The numbers tell a deeply worrying story of a level of suffering that is  driven by conflict and climate change.
The numbers tell a deeply worrying story of a level of suffering that is  driven by conflict and climate change.

Despite international efforts to address food insecurity, around 108 million people in the world were severely food insecure in 2016, a dramatic increase compared with 80 million in 2015, according to a new global report on food crises released in Brussels.

The report, whose compilation required integrating several measurement methodologies, represents a new and politically innovative collaboration between the European Union and USAID/FEWSNET, regional food security institutions together with UN agencies including the Food and Agriculture Organization, the World Food Program and UNICEF.

The dramatic increase reflects the trouble people have in producing and accessing food due to  conflict, record-high food prices in local markets in affected countries and extreme weather conditions such as drought and erratic rainfall caused by El Nino.  

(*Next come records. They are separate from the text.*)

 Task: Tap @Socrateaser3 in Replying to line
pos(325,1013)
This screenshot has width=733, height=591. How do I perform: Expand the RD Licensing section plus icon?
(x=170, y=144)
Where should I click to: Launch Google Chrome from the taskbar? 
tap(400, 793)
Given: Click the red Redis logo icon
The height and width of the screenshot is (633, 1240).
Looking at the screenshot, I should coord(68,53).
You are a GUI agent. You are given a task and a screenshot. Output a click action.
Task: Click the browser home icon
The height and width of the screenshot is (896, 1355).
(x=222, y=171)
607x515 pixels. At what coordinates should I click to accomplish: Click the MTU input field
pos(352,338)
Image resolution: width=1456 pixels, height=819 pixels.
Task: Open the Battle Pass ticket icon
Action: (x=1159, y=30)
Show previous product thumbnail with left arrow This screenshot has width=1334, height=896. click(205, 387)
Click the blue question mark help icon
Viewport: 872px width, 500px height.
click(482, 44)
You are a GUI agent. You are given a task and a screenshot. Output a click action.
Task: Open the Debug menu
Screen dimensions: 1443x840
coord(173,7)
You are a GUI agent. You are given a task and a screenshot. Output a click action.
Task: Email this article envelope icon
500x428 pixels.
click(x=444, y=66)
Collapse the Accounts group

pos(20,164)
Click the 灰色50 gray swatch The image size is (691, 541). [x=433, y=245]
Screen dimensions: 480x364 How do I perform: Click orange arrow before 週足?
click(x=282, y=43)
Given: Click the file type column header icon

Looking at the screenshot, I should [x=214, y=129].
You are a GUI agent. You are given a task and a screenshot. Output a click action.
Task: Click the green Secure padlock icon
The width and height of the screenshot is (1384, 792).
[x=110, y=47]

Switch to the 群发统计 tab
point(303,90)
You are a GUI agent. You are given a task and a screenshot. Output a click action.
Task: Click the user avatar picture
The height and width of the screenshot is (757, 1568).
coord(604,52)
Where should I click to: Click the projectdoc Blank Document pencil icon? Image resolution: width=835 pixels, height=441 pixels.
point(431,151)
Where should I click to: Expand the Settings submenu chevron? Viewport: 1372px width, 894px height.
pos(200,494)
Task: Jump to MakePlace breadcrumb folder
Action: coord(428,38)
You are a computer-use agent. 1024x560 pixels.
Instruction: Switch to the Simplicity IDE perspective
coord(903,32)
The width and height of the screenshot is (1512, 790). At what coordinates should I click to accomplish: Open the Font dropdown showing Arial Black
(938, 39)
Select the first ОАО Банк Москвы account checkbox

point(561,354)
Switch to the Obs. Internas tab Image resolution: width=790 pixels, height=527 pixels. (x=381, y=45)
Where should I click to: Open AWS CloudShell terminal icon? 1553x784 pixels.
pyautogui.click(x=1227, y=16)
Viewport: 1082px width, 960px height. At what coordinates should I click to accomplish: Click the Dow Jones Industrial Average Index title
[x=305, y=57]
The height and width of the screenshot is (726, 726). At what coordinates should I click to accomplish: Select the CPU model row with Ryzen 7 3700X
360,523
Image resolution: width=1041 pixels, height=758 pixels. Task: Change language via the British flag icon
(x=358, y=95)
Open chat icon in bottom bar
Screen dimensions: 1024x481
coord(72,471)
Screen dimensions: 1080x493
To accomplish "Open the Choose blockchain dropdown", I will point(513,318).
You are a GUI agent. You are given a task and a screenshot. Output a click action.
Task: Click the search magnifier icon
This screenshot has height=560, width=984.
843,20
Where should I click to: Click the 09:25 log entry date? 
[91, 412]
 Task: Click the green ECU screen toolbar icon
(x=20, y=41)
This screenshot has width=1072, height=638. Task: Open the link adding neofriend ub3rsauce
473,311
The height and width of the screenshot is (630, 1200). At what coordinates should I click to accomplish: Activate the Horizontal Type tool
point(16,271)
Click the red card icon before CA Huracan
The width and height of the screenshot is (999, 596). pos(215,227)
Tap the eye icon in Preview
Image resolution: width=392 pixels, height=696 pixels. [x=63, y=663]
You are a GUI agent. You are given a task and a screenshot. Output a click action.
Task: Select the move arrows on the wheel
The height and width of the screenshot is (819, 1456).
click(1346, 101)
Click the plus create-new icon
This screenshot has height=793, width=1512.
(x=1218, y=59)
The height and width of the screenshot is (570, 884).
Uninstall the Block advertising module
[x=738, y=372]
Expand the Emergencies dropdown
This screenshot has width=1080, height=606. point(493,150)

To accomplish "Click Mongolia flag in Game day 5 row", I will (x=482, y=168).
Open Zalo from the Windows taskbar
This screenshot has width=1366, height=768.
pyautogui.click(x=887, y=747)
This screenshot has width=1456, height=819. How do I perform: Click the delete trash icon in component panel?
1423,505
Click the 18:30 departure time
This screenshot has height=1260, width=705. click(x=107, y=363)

Civil conflict is the driving factor in nine of the 10 worst humanitarian crises, underscoring the strong linkage between peace and food security, says the Global Report on Food Crises 2017, wfp.org reported.

“This report highlights the critical need for prompt and targeted action to effectively respond to the food crises and to address their root causes. The EU has taken leadership in this response,” said Neven Mimica, Commissioner for International Cooperation and Development.

“In 2016, we allocated €550 million already, followed by another €165 million that we have just mobilized to assist the people affected by famine and drought in the Horn of Africa”.

 From Bad to Worse

This year, the demand for humanitarian and resilience building assistance will further escalate as four countries are at risk of famine: South Sudan, Somalia, Yemen and northeast Nigeria.

Other countries that require massive levels of assistance because of widespread food insecurity are Iraq, Syria (including refugees in neighboring countries) Malawi and Zimbabwe.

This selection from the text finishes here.